You may stop providing us this additional information at any time by adjusting your Account settings in the App, on the Site or by contacting us.

We also collect other data indirectly when our software interacts with your device and when we use technologies like cookies and error messages. This may include:

  • IP address and information about the device you use to access the Services
  • Traffic and Activity data
  • Media Access Control (MAC) address
  • Operating system name and version
  • Device manufacturer and model
  • Your language preferences
  • Type and version of your Internet browser
  • Name and version of the App you use
  • App and Site traffic data
  • Landing and exit page details
  • Details of your session between pages of the Site to provide a continuity of experience
  • Details of your session between launch of the app and booking to provide a continuity of experience
  • Details of when you install and uninstall the App

Please see our Cookies Policy for more information on the use of cookies and adjust your Cookie Settings.

We also sometimes obtain data about you from third parties (including parking operators, payment facilitators, parking enforcement agencies and hardware/software manufacturers). For example:

  • When you register a credit card or debit card with us to use the Service, we will use card authorization and fraud screening services to verify that your card information matches other information that you supply to us, and that the card has not been reported as lost or stolen
  • When you opt into AutoPay (available in some countries), a Service that allows you to automatically pay for parking at facilities that support automatic number plate recognition, we will obtain from the parking operator the time of the vehicle entry and exit from the parking facility and we may receive a photograph of the vehicle taken at that time.
  • We may also add publicly available information to your account, such as information about your vehicle type obtained from public records (for example, information held by the Driver and Vehicle Licensing Agency (DVLA) in the UK). This additional information helps us improve our services and provide a more tailored experience.

Consent

When we process your information to communicate with you (including about our own and our affiliate offers & promotions, offers & promotions by third parties, events occurring in localities where you recently parked, targeted advertising and marketing of services, and personalized advertisements based on your vehicle information), we rely on the lawful basis of consent to process your Personal Data and we are committed to obtaining that consent in a legitimate way.

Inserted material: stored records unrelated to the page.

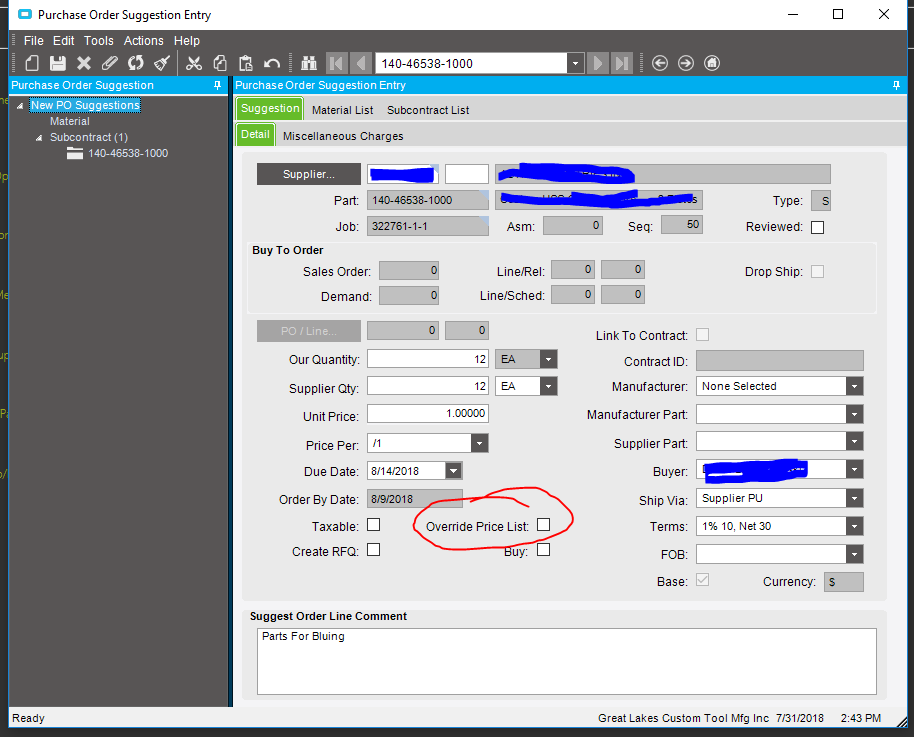This screenshot has height=737, width=914.
Task: Click the Refresh arrows icon
Action: pyautogui.click(x=136, y=63)
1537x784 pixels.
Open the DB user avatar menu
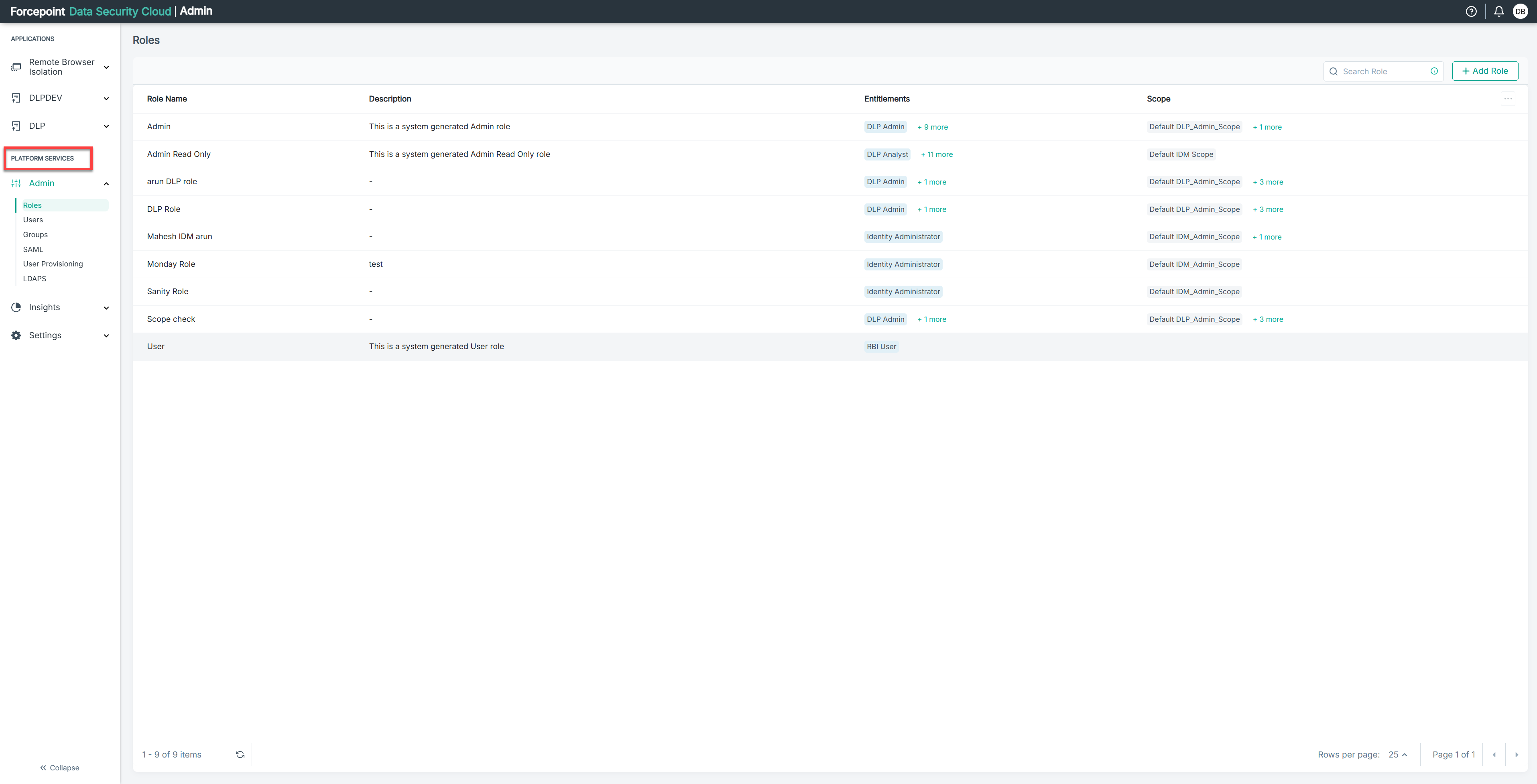[1520, 11]
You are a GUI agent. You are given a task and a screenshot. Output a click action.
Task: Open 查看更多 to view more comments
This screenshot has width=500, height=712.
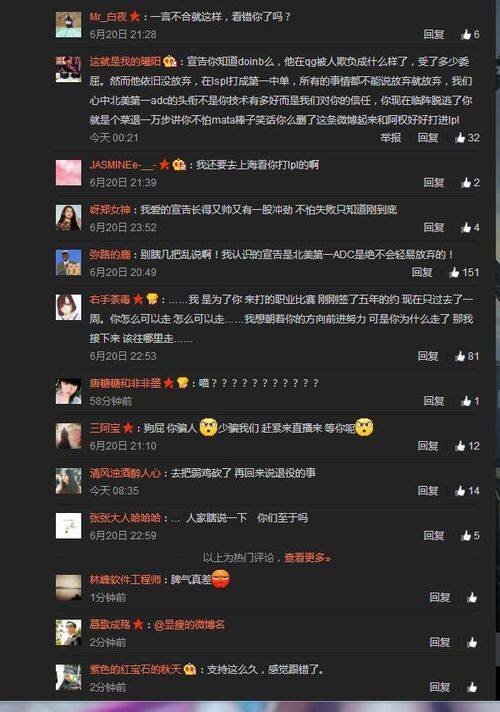[x=307, y=558]
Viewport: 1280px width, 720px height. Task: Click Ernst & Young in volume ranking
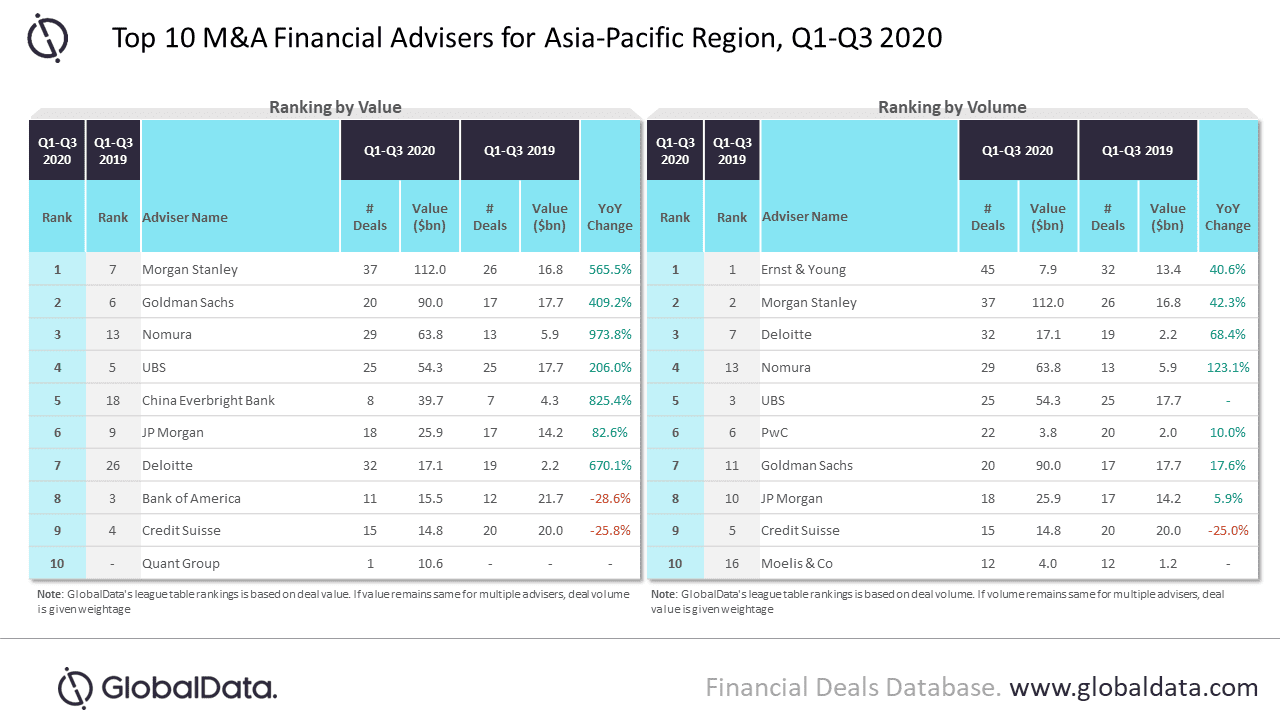(804, 269)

You can provide your consent in the App, on the Site or verbally to our authorized representatives. You will be asked specifically if you would like to opt-in to each of these communications and you can choose whether to receive some, all, or none of these communications.

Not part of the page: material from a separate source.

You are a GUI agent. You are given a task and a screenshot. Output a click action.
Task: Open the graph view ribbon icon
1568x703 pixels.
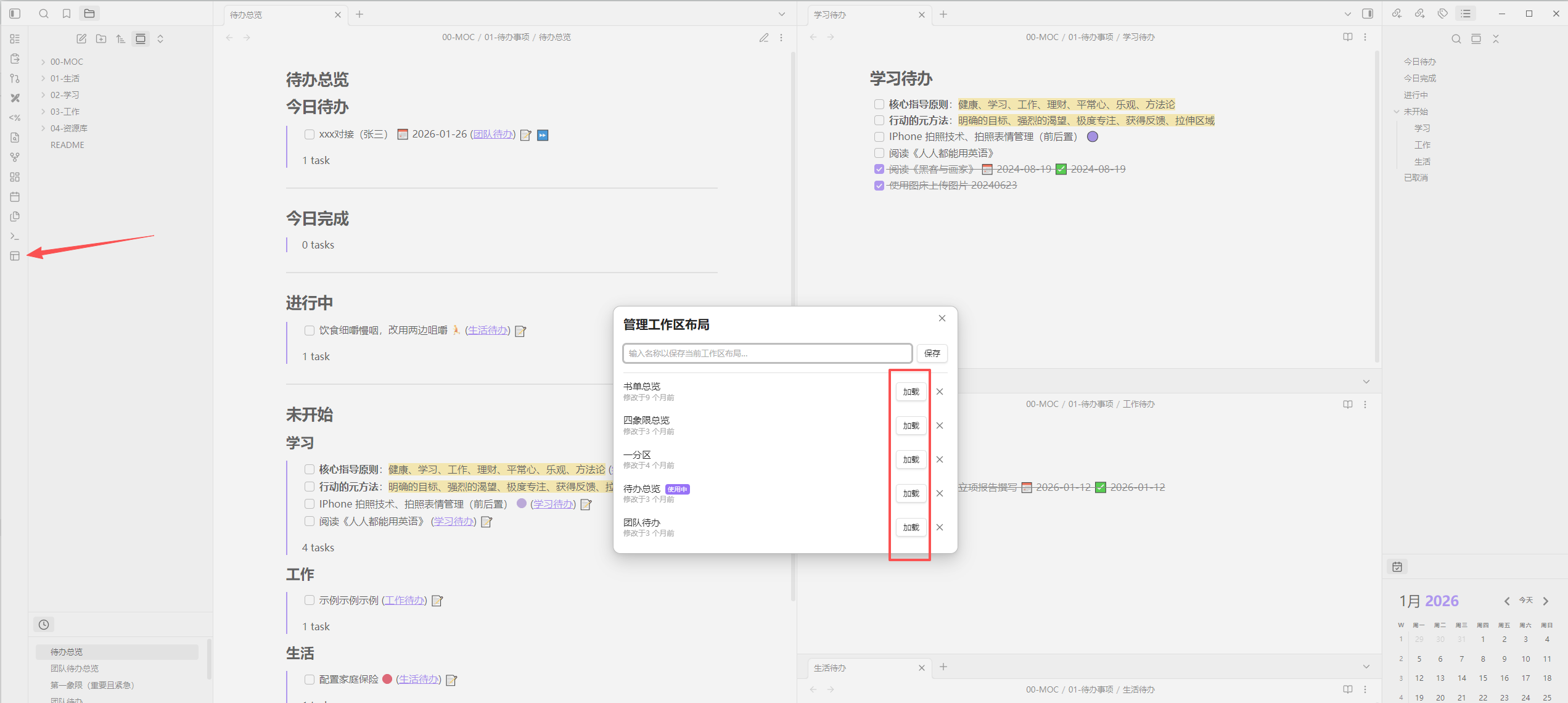point(15,157)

Unless the type of use is necessary for us to provide the Services, you will have the right to revoke your consent to such use at any time (more on this below) by contacting us, including but not limited to logging in to your Account on the Site, in the App or submitting a support ticket, by contacting your relevant Data Protection Officer. in to your Account on the Site or in the App or or submitting a support ticket or writing to your respective Data Protection Officer at the contact listed in Section 15 of this Privacy Policy. You will have an opportunity to unsubscribe each time we communicate with you outside the app and/or through your App settings. Note that your decision to withhold or withdraw your consent to certain other uses of Personal Data or certain types of communication may restrict our ability to provide a particular service or product.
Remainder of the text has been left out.